Excerpted records:
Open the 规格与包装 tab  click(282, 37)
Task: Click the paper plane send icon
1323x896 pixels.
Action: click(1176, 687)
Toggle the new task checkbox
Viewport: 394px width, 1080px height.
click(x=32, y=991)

Challenge:
Format the records as a JSON list of strings, one string per line and no blank lines, running from the line that contains "Task: Click the paper plane send icon" through the end of the records.

Right answer:
[
  "Task: Click the paper plane send icon",
  "1323x896 pixels.",
  "Action: click(1176, 687)",
  "Toggle the new task checkbox",
  "Viewport: 394px width, 1080px height.",
  "click(x=32, y=991)"
]